[Element lookup records]

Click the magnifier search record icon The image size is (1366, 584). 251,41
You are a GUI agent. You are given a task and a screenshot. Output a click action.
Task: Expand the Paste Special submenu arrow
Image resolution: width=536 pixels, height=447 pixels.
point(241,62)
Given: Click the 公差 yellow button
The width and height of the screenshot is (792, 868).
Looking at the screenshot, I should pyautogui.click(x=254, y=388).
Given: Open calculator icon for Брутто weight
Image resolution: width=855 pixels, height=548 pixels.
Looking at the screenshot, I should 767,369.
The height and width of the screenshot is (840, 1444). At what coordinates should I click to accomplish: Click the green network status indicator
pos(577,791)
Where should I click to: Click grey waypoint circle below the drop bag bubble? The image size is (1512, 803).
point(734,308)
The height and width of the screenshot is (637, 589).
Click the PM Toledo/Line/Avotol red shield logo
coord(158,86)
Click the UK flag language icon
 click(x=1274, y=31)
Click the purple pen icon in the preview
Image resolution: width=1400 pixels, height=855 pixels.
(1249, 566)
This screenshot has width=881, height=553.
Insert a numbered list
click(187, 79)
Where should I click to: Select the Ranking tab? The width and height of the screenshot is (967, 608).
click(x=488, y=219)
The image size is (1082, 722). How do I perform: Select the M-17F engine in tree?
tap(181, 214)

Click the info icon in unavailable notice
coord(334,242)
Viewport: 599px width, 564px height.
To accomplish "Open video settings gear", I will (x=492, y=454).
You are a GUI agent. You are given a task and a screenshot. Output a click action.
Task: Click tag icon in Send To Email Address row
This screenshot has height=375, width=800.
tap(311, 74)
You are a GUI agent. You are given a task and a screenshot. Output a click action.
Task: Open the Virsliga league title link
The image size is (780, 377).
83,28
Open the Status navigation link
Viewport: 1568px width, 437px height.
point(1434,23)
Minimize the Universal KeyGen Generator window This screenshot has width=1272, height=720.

[Exercise prompt] Output every line of the items above unchanged.

[Task answer]
Click the magnifier search record icon The image size is (1366, 584). 251,41
You are a GUI agent. You are given a task and a screenshot. Output a click action.
Task: Expand the Paste Special submenu arrow
Image resolution: width=536 pixels, height=447 pixels.
point(241,62)
Given: Click the 公差 yellow button
The width and height of the screenshot is (792, 868).
Looking at the screenshot, I should pyautogui.click(x=254, y=388).
Given: Open calculator icon for Брутто weight
Image resolution: width=855 pixels, height=548 pixels.
Looking at the screenshot, I should 767,369.
The height and width of the screenshot is (840, 1444). At what coordinates should I click to accomplish: Click the green network status indicator
pos(577,791)
Where should I click to: Click grey waypoint circle below the drop bag bubble? The image size is (1512, 803).
point(734,308)
The height and width of the screenshot is (637, 589).
Click the PM Toledo/Line/Avotol red shield logo
coord(158,86)
Click the UK flag language icon
 click(x=1274, y=31)
Click the purple pen icon in the preview
Image resolution: width=1400 pixels, height=855 pixels.
(1249, 566)
This screenshot has width=881, height=553.
Insert a numbered list
click(187, 79)
Where should I click to: Select the Ranking tab? The width and height of the screenshot is (967, 608).
click(x=488, y=219)
The image size is (1082, 722). How do I perform: Select the M-17F engine in tree?
tap(181, 214)

Click the info icon in unavailable notice
coord(334,242)
Viewport: 599px width, 564px height.
To accomplish "Open video settings gear", I will (x=492, y=454).
You are a GUI agent. You are given a task and a screenshot. Output a click action.
Task: Click tag icon in Send To Email Address row
This screenshot has height=375, width=800.
tap(311, 74)
You are a GUI agent. You are given a task and a screenshot. Output a click action.
Task: Open the Virsliga league title link
The image size is (780, 377).
83,28
Open the Status navigation link
Viewport: 1568px width, 437px height.
point(1434,23)
Minimize the Universal KeyGen Generator window This screenshot has width=1272, height=720.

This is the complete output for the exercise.